What is a guardian ad litem? A guardian ad litem (“GAL”) is a responsible caring adult volunteer, appointed by a judge to advocate for the best interest of a child suspected to be a victim of parental abuse, neglect or abandonment.
What does a GAL do? A GAL establishes an ongoing relationship with a child (or group of siblings) and conducts a thorough investigation to determine what recommendations to make on the child's behalf in court. The GAL helps advocate for medical, mental health, educational or economic services needed to bring stability and wholeness to the child’s life, and acts as a monitor to see if court orders are carried out in a timely fashion.

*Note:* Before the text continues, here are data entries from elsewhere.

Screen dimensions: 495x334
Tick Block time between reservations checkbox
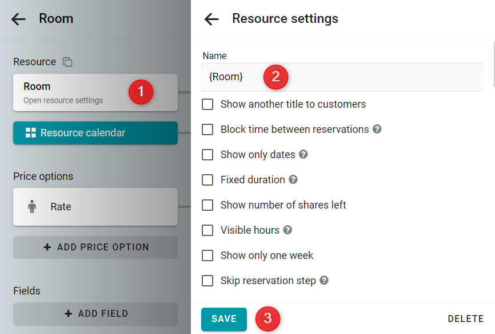207,129
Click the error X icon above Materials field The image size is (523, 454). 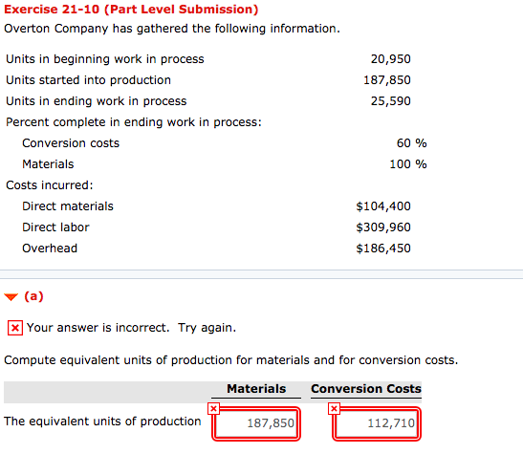[x=213, y=408]
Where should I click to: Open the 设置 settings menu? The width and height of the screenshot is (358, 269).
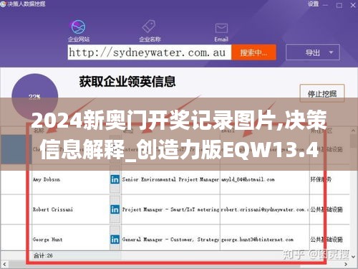[313, 4]
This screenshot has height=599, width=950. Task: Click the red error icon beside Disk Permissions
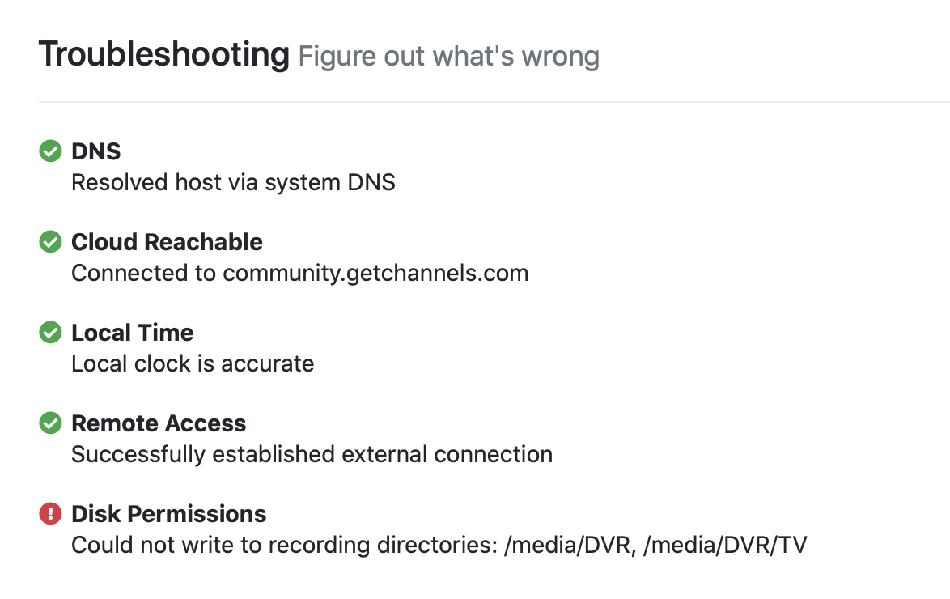pos(50,514)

GALs become a thread of continuity in the lives of children faced with a bewildering, impersonal and too often drawn-out judicial process. They provide an important impartial voice to ensure that the child’s best interests are constantly before the court and the agencies entrusted to make decisions about their welfare.
How do I become a GAL in Orange County? Only attorneys are appointed as GALs in Orange County. Call the Volunteer Coordinator at 407-841-8310 ext. 3149. A preference form will be sent to you so that we can obtain all the information needed to add you to our list of volunteers.
What is required of GALs? To accept 2 GAL appointments each year you sign up, to attend all court hearings in your cases unless excused by the judge, to maintain regular and continuing contact with the child according to Standards set by the Legal Aid Society, to file written reports with the court and to advocate for what’s in the child’s best interests.
What resources are available to help attorney GALs? GAL staff attorneys are available to answer questions; assist with developing case strategies; co-counsel cases with significant legal issues and assist with hearing preparation and attendance. Case Coordinators and VACs are available to assist with visitations and resource identification upon request.